Unfortunately, it is often impossible to eliminate the symptoms of the disease. In general, the effectiveness of all drugs used to treat IBS is low, and recurrence of symptoms of the disease should be expected. For these reasons, pharmacological treatment is not considered a panacea but one element of a multimodal approach to the treatment of IBS [14].
Raskov et al. emphasize that IBS is a multifactorial complex of changes in the intestinal microflora, the immune system, and gut–brain axis signaling. However, the effectiveness of currently available therapeutic methods is somewhat limited in this case [15]. Therefore, it is reasonable to search for new therapeutic methods using, for example, plant metabolites and stimulation of the vagus nerve in the treatment of IBS symptoms.

2. Visceral Hypersensitivity Association with IBS

The hypersensitivity of the large intestine is a characteristic feature of all IBS subtypes because the amended rectal perception in 61% of IBS patients has been documented [16].

[Data records]
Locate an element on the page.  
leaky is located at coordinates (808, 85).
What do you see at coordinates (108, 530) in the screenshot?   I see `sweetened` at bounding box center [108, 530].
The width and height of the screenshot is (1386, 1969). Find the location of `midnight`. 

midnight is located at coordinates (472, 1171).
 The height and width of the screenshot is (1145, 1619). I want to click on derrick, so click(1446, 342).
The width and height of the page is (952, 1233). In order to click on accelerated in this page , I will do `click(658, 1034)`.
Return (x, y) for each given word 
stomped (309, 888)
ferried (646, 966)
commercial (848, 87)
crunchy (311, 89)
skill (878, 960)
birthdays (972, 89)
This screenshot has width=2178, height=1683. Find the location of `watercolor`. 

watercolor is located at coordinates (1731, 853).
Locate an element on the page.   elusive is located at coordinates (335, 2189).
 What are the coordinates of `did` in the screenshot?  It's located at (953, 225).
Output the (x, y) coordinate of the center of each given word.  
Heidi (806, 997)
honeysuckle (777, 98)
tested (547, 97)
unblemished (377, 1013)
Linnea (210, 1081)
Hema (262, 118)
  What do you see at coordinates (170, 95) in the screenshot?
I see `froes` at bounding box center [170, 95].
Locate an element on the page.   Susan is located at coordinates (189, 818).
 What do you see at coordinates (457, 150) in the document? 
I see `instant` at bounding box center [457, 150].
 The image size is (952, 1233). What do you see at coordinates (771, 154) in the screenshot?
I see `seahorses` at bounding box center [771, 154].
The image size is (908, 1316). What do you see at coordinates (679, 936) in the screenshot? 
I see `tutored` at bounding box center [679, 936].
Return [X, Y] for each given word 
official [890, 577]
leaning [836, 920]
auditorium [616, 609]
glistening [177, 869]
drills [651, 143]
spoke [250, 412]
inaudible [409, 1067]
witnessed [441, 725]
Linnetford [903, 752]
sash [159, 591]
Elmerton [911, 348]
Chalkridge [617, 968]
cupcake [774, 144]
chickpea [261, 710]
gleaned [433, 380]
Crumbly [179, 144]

◆ **REQUIRED ACTIONS**:
1/ In the IBS passage, what percentage of IBS patients are said to have documented amended rectal perception?
2/ List the areas of change that, according to Raskov et al. in the IBS passage, make up IBS as a multifactorial complex.
The data records play no part in the work that follows.

◆ **SOLUTION LIST**:
1/ 61%

2/
- Intestinal microflora
- The immune system
- Gut–brain axis signaling